Recently I got really interested in CNC machines, those are unfortunately expensive and advanced so I wanted to explore the subject in a simpler and cheaper way. So I designed this BBC Micro:bit controlled, almost entirely 3D-printed drawing machine. It works almost like an etch-a-sketch but drawing with a pen on real paper. I really wanted to create something with cheap and easily accesible materials and easy to learn software to make this available to so many people as possible.

The motion of the lead screws is controlled by 2 micro servo motors, the user input is via a joystick and the brain of the organisation is the Micro:bit which is programmed using the code blocks editor.
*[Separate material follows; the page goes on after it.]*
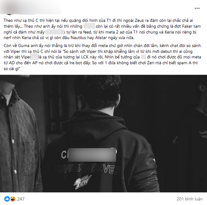Click the blurred author name header

pos(31,7)
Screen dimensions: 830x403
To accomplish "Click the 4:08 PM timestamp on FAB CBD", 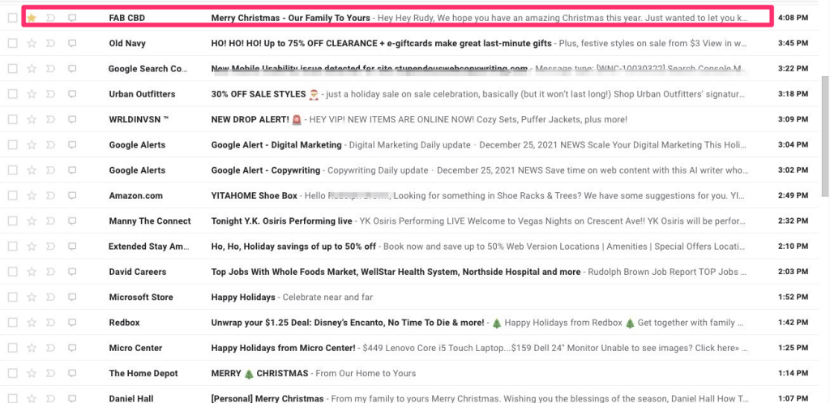I will (x=791, y=18).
This is the first time I use a Micro:bit and I chose that microcontroller because I wanted this project to be beginner friendly, which the micro:bit very much made sure of. Programming using code blocks was also SUPER simple once you get the hang of which blocks you want to use.

So let's get to makin it!

STEP 1: Slice and Print Parts

I sliced all the parts using Prusaslicer. My settings were 10% infill with a 0.4mm nozzle. I printed using my Prusa i3mk2.5 and AddNorth E-PLA. Make sure to print the sliders standing up, otherwise they wont slide as good on the rods.

STEP 2: Assemble

I printed out a 1:1 copy of the baseplate drawing and marked where the footers should be fastened to the baseplate and marked the positions (attached below). I then placed the sliders on the rods and the carriages on the lead screws. I then pushed the rods into the designated holes in the footers and then inserted the end of the lead screw (You may need to bore up these holes beforehand with the mentioned 8mm drill bit and the 5mm drill bit).

I then attached the footers to the base plate and then mounted the motors.

I got a bit caught up in the moment when I assembled everything so forgive me for not taking enough photos.

I will attach a model of the entire machine so you can hopefully use that for reference on how everything should be connected.

The joystick platform is optional but if you want to use it, mount the joystick with the spacers and then screw it to the baseboard at desired position.

STEP 3: Program the Micro:bit


There are great tutorials on youtube on how to get started with the Micro:bit, I recommend you watch some of these first to get a feel for how the code blocks work. This one from Sparkfun is way better at explaining how to get started with the Micro:bit than I could ever be, I suggest you watch it if you are new to the Micro:bit.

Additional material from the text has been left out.